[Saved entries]

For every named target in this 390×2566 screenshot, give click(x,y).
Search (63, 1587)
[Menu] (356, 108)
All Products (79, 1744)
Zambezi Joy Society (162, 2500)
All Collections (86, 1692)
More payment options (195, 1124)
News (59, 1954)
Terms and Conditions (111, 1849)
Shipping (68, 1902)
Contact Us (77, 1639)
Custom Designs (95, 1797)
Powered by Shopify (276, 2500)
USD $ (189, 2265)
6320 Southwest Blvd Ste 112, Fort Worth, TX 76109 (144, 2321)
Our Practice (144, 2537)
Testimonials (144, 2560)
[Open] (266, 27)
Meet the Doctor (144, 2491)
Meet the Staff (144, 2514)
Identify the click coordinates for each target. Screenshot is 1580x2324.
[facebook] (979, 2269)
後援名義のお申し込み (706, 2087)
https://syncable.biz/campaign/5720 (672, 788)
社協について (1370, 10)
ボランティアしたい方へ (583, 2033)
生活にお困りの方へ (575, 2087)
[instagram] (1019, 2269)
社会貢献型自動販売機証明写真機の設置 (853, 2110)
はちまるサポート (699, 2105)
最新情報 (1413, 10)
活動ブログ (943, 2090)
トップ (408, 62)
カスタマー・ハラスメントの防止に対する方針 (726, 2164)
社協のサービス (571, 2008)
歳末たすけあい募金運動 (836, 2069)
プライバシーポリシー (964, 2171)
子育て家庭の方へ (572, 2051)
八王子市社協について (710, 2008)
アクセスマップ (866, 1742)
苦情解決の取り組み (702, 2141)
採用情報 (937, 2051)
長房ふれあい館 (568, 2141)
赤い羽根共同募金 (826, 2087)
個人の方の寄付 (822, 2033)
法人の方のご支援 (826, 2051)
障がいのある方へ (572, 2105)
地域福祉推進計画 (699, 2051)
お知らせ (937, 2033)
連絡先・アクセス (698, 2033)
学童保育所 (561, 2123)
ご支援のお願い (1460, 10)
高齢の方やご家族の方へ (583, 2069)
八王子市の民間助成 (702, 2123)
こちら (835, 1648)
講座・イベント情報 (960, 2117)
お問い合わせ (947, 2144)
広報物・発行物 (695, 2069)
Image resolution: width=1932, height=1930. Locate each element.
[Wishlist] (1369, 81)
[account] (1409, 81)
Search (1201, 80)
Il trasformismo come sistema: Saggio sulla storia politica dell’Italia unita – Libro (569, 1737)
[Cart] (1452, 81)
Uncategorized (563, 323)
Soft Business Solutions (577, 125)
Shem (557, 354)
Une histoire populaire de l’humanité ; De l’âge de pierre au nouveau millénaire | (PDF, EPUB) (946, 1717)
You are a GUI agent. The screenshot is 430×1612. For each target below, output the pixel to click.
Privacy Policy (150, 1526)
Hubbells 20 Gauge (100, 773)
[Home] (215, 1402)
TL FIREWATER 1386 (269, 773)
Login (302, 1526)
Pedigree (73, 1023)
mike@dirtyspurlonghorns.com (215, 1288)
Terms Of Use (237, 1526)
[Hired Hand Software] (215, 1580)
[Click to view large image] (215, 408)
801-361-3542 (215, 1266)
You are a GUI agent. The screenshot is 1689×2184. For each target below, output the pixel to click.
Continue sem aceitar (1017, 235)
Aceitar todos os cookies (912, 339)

#### REQUIRED ACTION
Print all of the data exactly as it was given.

#### SOLUTION TO THIS TASK
For every named target in this 390×2566 screenshot, give click(x,y).
Search (63, 1587)
[Menu] (356, 108)
All Products (79, 1744)
Zambezi Joy Society (162, 2500)
All Collections (86, 1692)
More payment options (195, 1124)
News (59, 1954)
Terms and Conditions (111, 1849)
Shipping (68, 1902)
Contact Us (77, 1639)
Custom Designs (95, 1797)
Powered by Shopify (276, 2500)
USD $ (189, 2265)
6320 Southwest Blvd Ste 112, Fort Worth, TX 76109 (144, 2321)
Our Practice (144, 2537)
Testimonials (144, 2560)
[Open] (266, 27)
Meet the Doctor (144, 2491)
Meet the Staff (144, 2514)
Identify the click coordinates for each target. Screenshot is 1580x2324.
[facebook] (979, 2269)
後援名義のお申し込み (706, 2087)
https://syncable.biz/campaign/5720 (672, 788)
社協について (1370, 10)
ボランティアしたい方へ (583, 2033)
生活にお困りの方へ (575, 2087)
[instagram] (1019, 2269)
社会貢献型自動販売機証明写真機の設置 (853, 2110)
はちまるサポート (699, 2105)
最新情報 (1413, 10)
活動ブログ (943, 2090)
トップ (408, 62)
カスタマー・ハラスメントの防止に対する方針 (726, 2164)
社協のサービス (571, 2008)
歳末たすけあい募金運動 (836, 2069)
プライバシーポリシー (964, 2171)
子育て家庭の方へ (572, 2051)
八王子市社協について (710, 2008)
アクセスマップ (866, 1742)
苦情解決の取り組み (702, 2141)
採用情報 (937, 2051)
長房ふれあい館 (568, 2141)
赤い羽根共同募金 (826, 2087)
個人の方の寄付 (822, 2033)
法人の方のご支援 (826, 2051)
障がいのある方へ (572, 2105)
地域福祉推進計画 (699, 2051)
お知らせ (937, 2033)
連絡先・アクセス (698, 2033)
学童保育所 (561, 2123)
ご支援のお願い (1460, 10)
高齢の方やご家族の方へ (583, 2069)
八王子市の民間助成 (702, 2123)
こちら (835, 1648)
講座・イベント情報 (960, 2117)
お問い合わせ (947, 2144)
広報物・発行物 (695, 2069)
Image resolution: width=1932, height=1930. Locate each element.
[Wishlist] (1369, 81)
[account] (1409, 81)
Search (1201, 80)
Il trasformismo come sistema: Saggio sulla storia politica dell’Italia unita – Libro (569, 1737)
[Cart] (1452, 81)
Uncategorized (563, 323)
Soft Business Solutions (577, 125)
Shem (557, 354)
Une histoire populaire de l’humanité ; De l’âge de pierre au nouveau millénaire | (PDF, EPUB) (946, 1717)
You are a GUI agent. The screenshot is 430×1612. For each target below, output the pixel to click.
Privacy Policy (150, 1526)
Hubbells 20 Gauge (100, 773)
[Home] (215, 1402)
TL FIREWATER 1386 (269, 773)
Login (302, 1526)
Pedigree (73, 1023)
mike@dirtyspurlonghorns.com (215, 1288)
Terms Of Use (237, 1526)
[Hired Hand Software] (215, 1580)
[Click to view large image] (215, 408)
801-361-3542 (215, 1266)
You are a GUI agent. The screenshot is 1689×2184. For each target below, output the pixel to click.
Continue sem aceitar (1017, 235)
Aceitar todos os cookies (912, 339)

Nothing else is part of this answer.